Morbid Fact Du Jour For December 1, 2011
Today’s Foolhardy Yet Truly Morbid Fact!
It’s the Fourth of July 1970 in Portland, and Ken Bowers, Mike Gaskell and Roger Adams have been out and about. You know, drinking a little Boone’s Farm wine. Cruising Broadway, back when it was the cool thing to do. Around midnight, however, this starts to get boring. So they decide to go up to the zoo. Of course the zoo is closed, but that’s never been a problem before. They jump the fence on the Washington Park side and proceed to check out the animals. At the bear pit, Roger, who is 19 and the youngest of the three, does something very stupid, obviously trying to impress them. He lowers himself over the edge of the pit and hangs there by his fingers. “Don’t do that stuff, man,” they tell him. “It’s crazy.” Roger smiles and pulls himself out of the pit.
Next stop is the penguin pool, where they talk Roger into trying to catch one of the penguins. He never does, but it’s funnier than you-know-what to see them running all over the place, trying to get away from him. When they get tired of that, they just sort of wander around the empty zoo. Mike is off doing something. Ken doesn’t know where Roger is, but he must have heard something, because when he turns around, there’s Roger lowering himself over the lion pit. Below, a female lion watches intently. As Roger straightens his arms, she springs, missing him with her big paw by about a foot and a half. “Get outta there!” screams Ken. And Roger’s head is actually above the ledge when she springs again, catching him just under the knee and pulling him down into the pit, where she begins to toy with him the way a cat toys with a mouse it’s just caught.
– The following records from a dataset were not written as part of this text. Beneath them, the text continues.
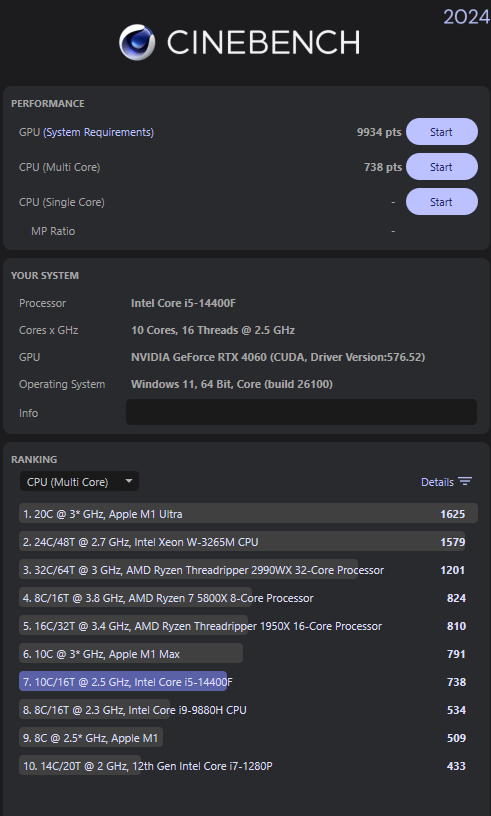Click inside the Info text field
The height and width of the screenshot is (816, 491).
click(x=301, y=412)
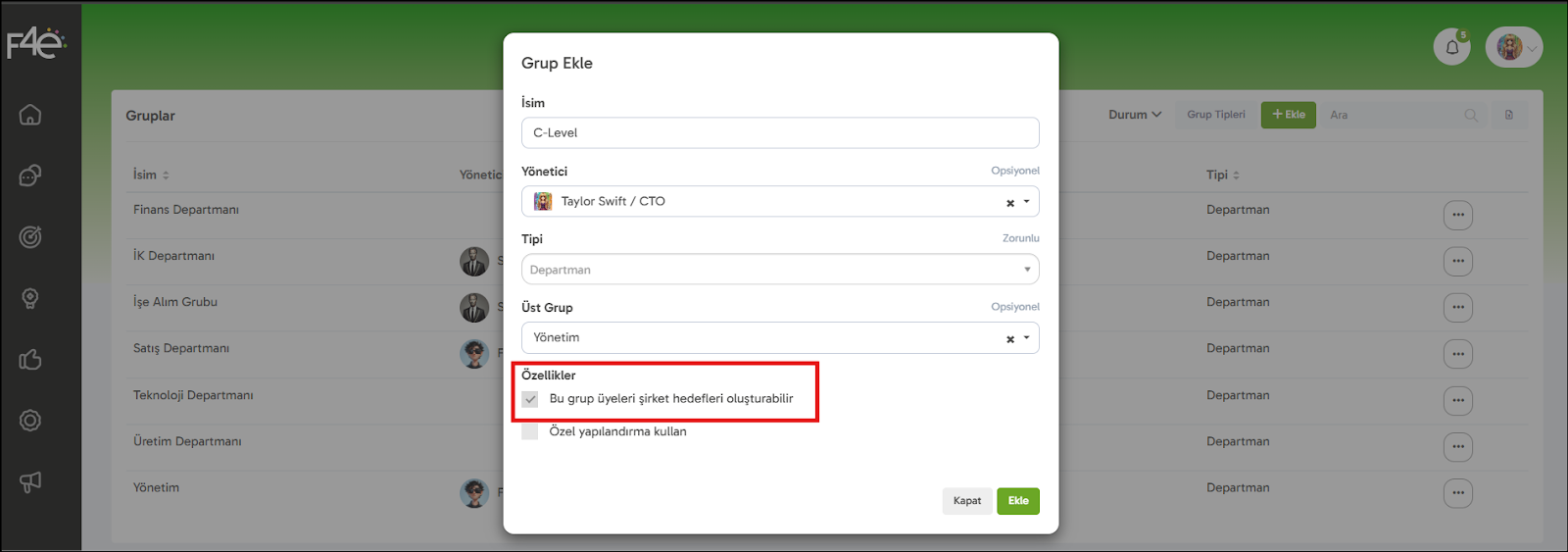This screenshot has height=552, width=1568.
Task: Click the lightbulb ideas sidebar icon
Action: point(30,299)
At almost the same time, Ken and Mike spot one of those 50-gallon garbage cans. All they have to do is throw it down to Roger and he can crawl in it but it’s chained and locked to a bench. Ken runs for the security guard. The guard takes one look and says, “Oh, my God.” Then he runs back to his office and locks the door behind him, looking away as Ken pleads for the keys to the garbage cans. When Ken returns, Mike is throwing anything he can get at the cat, trying to distract it. If a bottle breaks nearby, she stops for a few seconds, then goes back to toying with her prey. “Play dead!” Ken yells – but Roger can’t. Every time the cat hits him, he moans.
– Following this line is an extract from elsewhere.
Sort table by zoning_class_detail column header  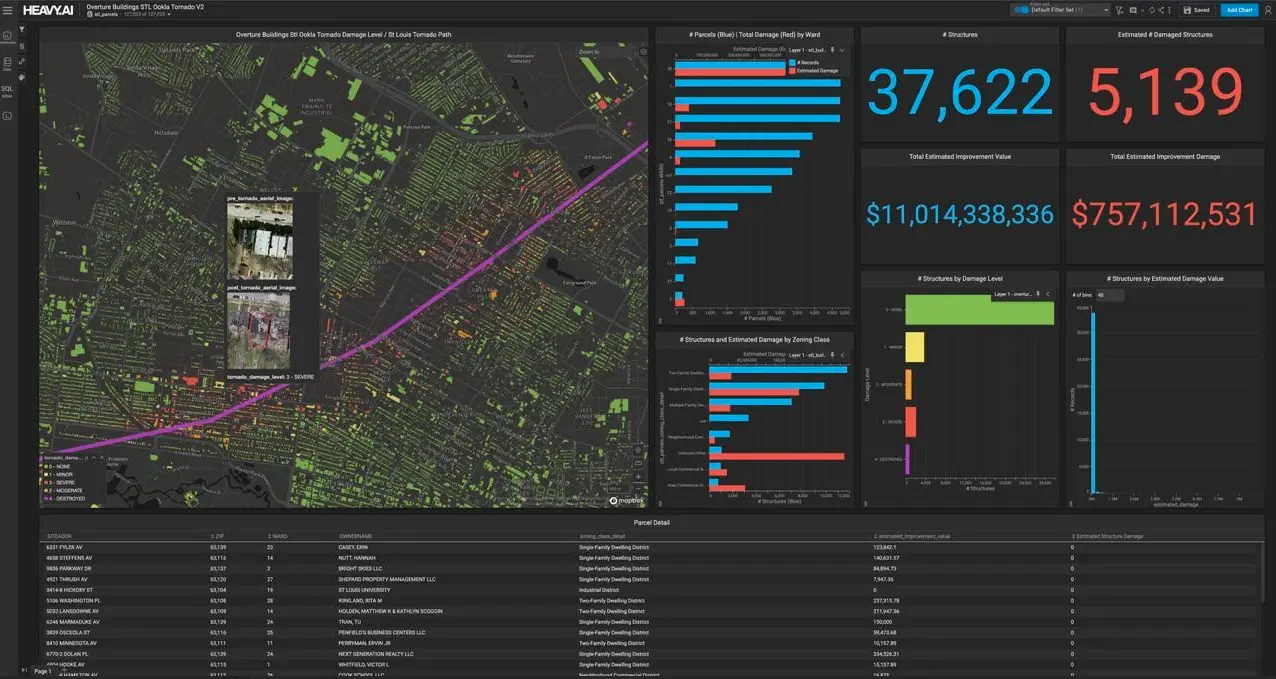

Then Ken sees the male lion, which had been resting at the far end of the pit, rise to his feet. He’d heard it somewhere: Females do the hunting, but the males do the killing. “Roger!” he yells. “If he gets any closer, get up and start fighting.” Roger can’t help but see the lion as it slowly walks toward him. He’s lying on his back, facing in that direction. But he can’t get up. “Bye, Kenny,” he says. Those are his last words. The male lion walks up, grabs him by the neck and twists. Then, nonchalantly as before, he walks back and sits down.
When the police finally arrive, they ask Mike and Ken some questions, then give them a ride home. The next morning, Ken calls the zoo and speaks to someone in the head office. He asks the man if they’re going to put down the lions. A few years earlier, a bear had mauled one of the zookeepers, and they’d put down the bear. “No,” says the person on the phone. “Well, if you’re not, then I am,” says Ken. “Yeah, right,” says the man. That night, accompanied by a friend, Ken jumps the fence and shoots both lions with a hunting rifle. Of course the cops know who did it, but they don’t have any witnesses. Ken doesn’t go to jail, at least not yet.
The nightmares are worse, anyway. They won’t let him sleep. He tries drugs, hard liquor. Nothing works. A year goes by. The friend who went with him the night of the shooting gets picked up on a couple of burglaries. In exchange for leniency, he gives the DA Ken. Ken pleads guilty to one count of destruction of an animal, serves seven months in jail and pays $1,200 in restitution. And of course, if he didn’t have to go to sleep at night, that might be the end of it. But you know it isn’t. On the good nights, Ken, who’s 54 now (circa 2009) and has a sheet metal business in east Portland, catches himself before they get to the lion pit. Then he goes out into the living room and watches TV till dawn. Most nights, though, it’s just like this.
Culled from: Portland Tribune (written by Phil Stanford)
This is a really good example of how a stupid decision made when you’re young and not even necessarily meaning any harm can come back and bite you the rest of your life. I’m only surprised that Ken is still alive. I would fully have expected him to either kill himself outright or slowly drink/drug himself to death. That he didn’t says something about him, despite the mistakes he’s made.
Some security guard. These guys were in the zoo for some time, making plenty of noise, probably, and the guard doesn’t know about it and chase them out. Then one of them is hurt and needs help and he falls to pieces and can’t unlock the garbage can?
Those poor lions!
Didn’t something similar happen a few years ago?
There’ve been several instances in which people, usually drunk/high or mentally disturbed, have gotten into lion cages or crocodile pools or whale tanks. Sometimes they are trying to kill themselves, other times they are just trying to pet the animals or show off. The Comtesse has a few of those cases as MFDJ’s.